THE PROBLEM -
Filter by the string "beside": return the lines of the material that contain it.

Top of GIVEN RECORDS

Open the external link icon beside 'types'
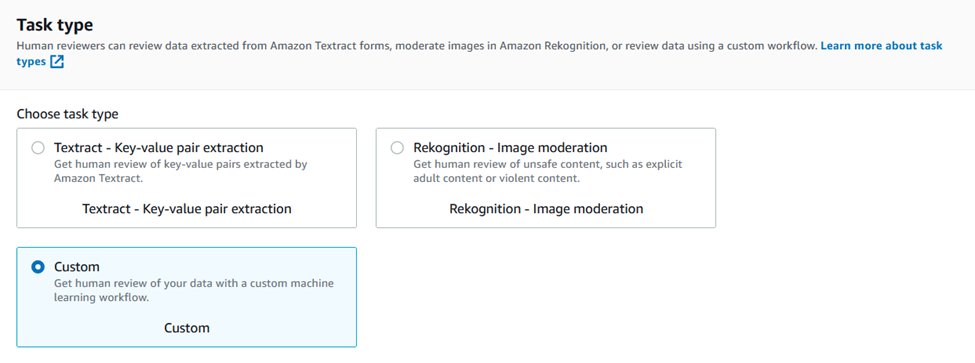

Bottom of GIVEN RECORDS
Top of GIVEN RECORDS

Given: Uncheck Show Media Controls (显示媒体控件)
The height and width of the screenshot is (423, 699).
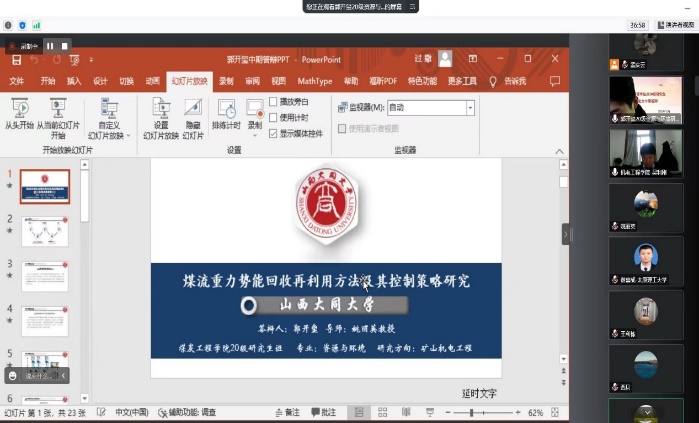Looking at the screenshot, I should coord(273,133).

Bottom of GIVEN RECORDS
Top of GIVEN RECORDS

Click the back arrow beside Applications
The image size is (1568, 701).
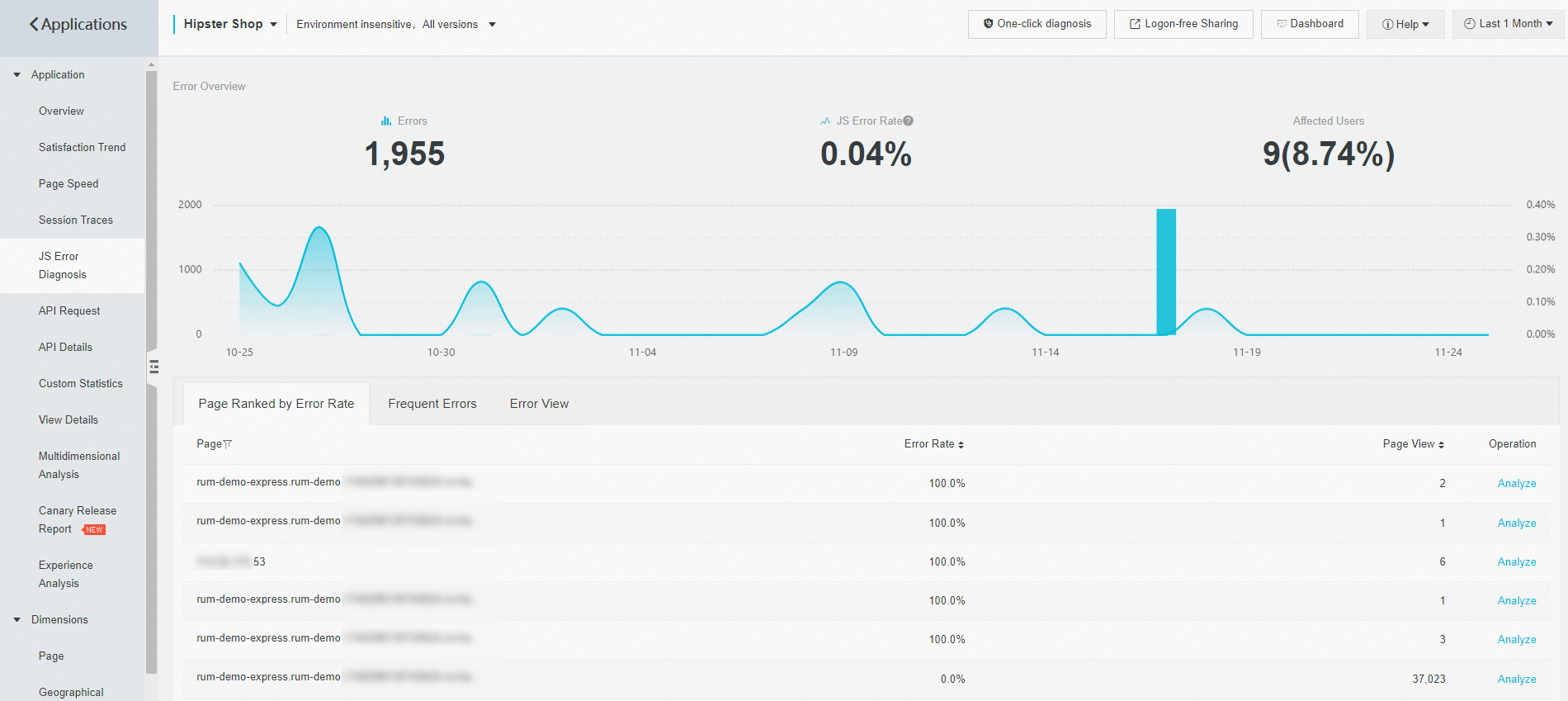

Bottom of GIVEN RECORDS

RESULT OF THE EXERCISE -
Open the external link icon beside 'types'
Click the back arrow beside Applications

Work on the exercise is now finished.